**Exercise task:** Return every line of the listing below that contains the string "Expand". Case counts.

**Records for processing:**
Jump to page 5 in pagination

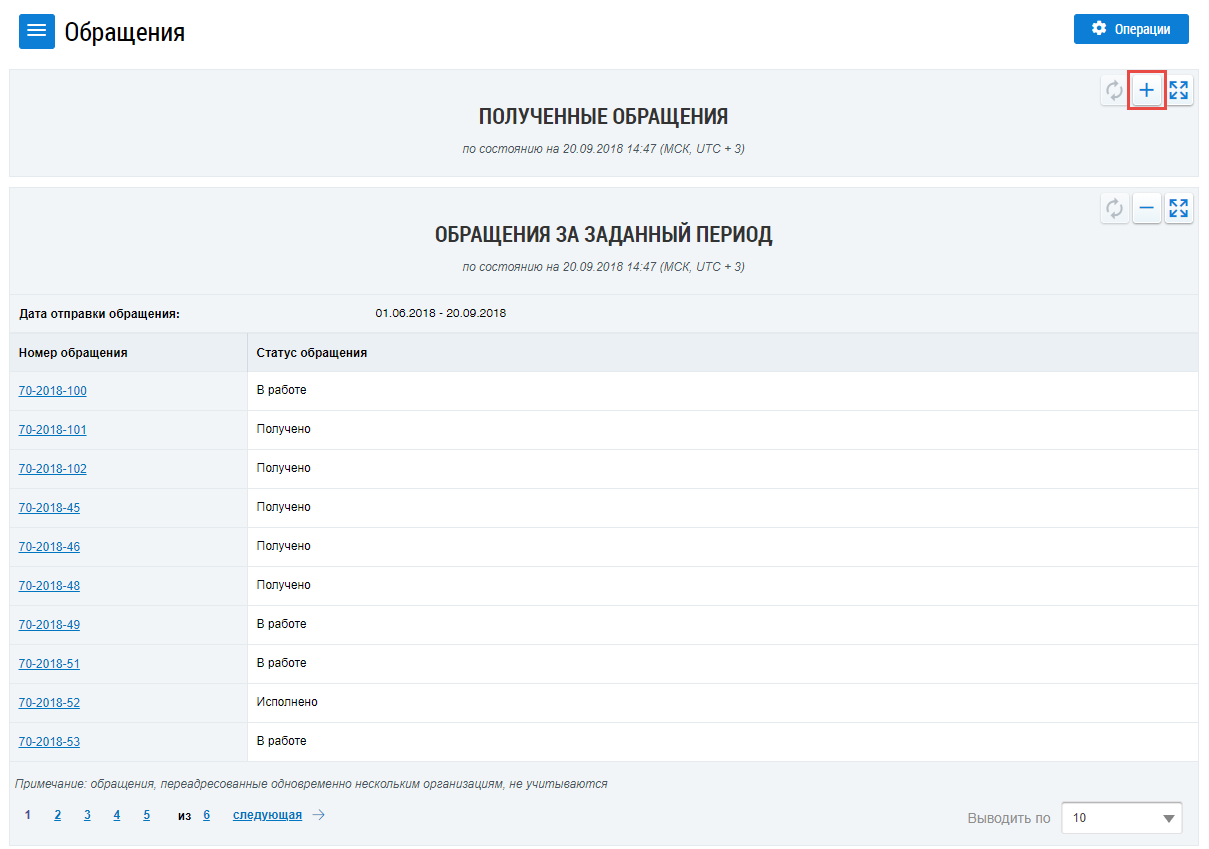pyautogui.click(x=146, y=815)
...
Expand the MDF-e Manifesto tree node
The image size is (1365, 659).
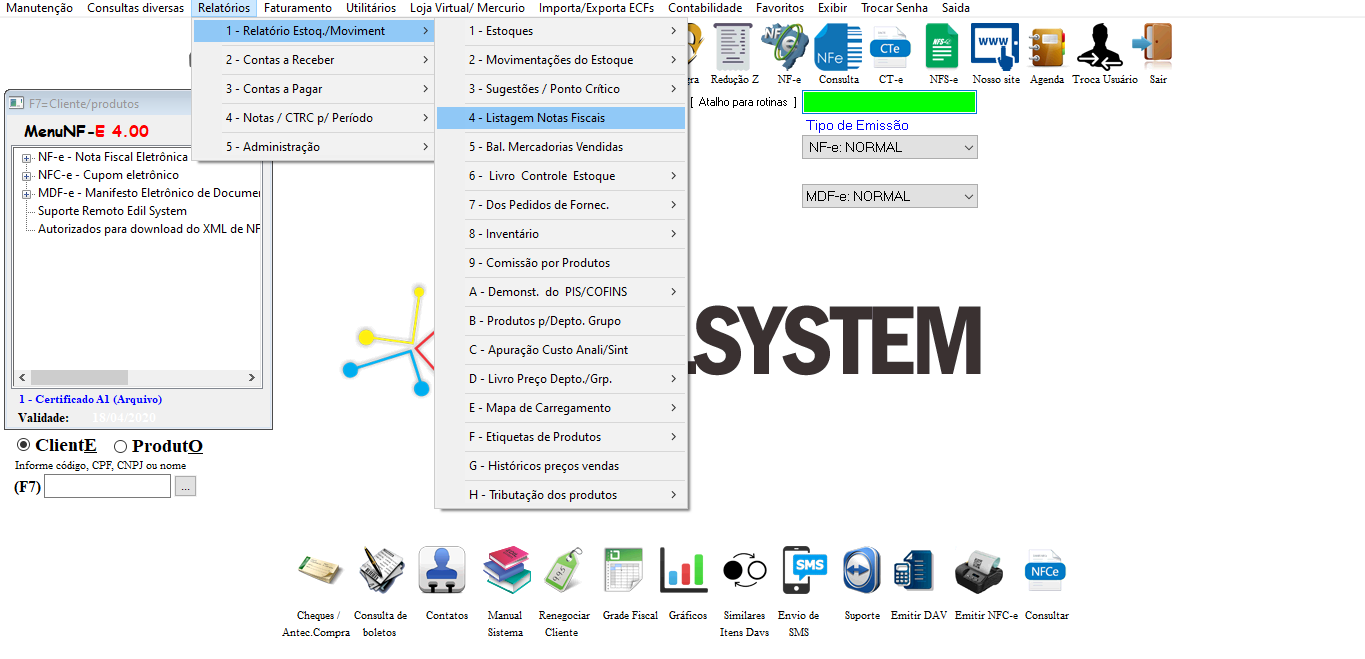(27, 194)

**Answer in full:**
Expand the MDF-e Manifesto tree node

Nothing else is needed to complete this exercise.